PROBLEM TO BE SOLVED: To provide a method of manufacturing a semiconductor device having a semiconductor layer in which oxygen-vacancy defects are formed.SOLUTION: A method of manufacturing a semiconductor device 10 comprises: a step of forming a mask 72 on a part of a surface of a semiconductor layer 12; a step of forming a thermal oxide film 74 on the surface of the semiconductor layer 12 under an oxygen gas atmosphere; a step of removing the mask 72 and the thermal oxide film 74; and a charged particle irradiation step of irradiating the semiconductor layer 12 with helium.

Description

  The present invention relates to a method for manufacturing a semiconductor device including a semiconductor layer in which oxygen / vacancy defects are formed.

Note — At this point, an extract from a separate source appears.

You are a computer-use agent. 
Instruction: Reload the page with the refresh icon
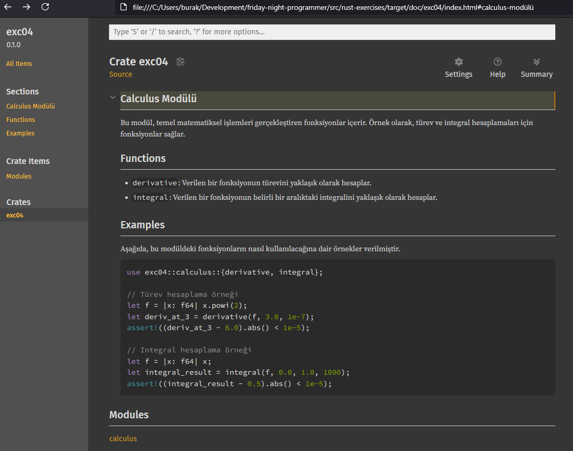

  In order to improve the switching characteristics of a semiconductor device, a technique for forming a crystal defect in a semiconductor layer has been developed. The energy level of crystal defects is the recombination center of electrons and holes. Therefore, when crystal defects are formed in the semiconductor layer, the lifetime of carriers can be controlled, and the switching characteristics of the semiconductor device can be improved.

  Patent Document 1 discloses a technique for forming oxygen / vacancy defects in which oxygen and vacancies are combined among crystal defects. In the technique of Patent Document 1, oxygen is introduced in advance to a predetermined depth of a semiconductor layer, and then charged particles such as an electron beam are irradiated to form vacancies, and oxygen / vacancy defects are formed to a predetermined depth of the semiconductor layer. Form. In the technique of Patent Document 1, oxygen is introduced to a predetermined depth of the semiconductor layer using a cyclotron accelerator or a bandegraph accelerator.

  By the way, depending on the semiconductor device, there is a case where it is desired to vary the density of crystal defects within the plane of a predetermined depth of the semiconductor layer. For example, Patent Document 2 discloses a technique for selectively forming a large amount of crystal defects in a diode region within a predetermined depth of a semiconductor layer in a semiconductor device in which IGBTs and diodes are mixed. By selectively forming a large amount of crystal defects in the diode region, an increase in on-resistance in the IGBT region can be suppressed, and both switching characteristics and on-resistance can be improved.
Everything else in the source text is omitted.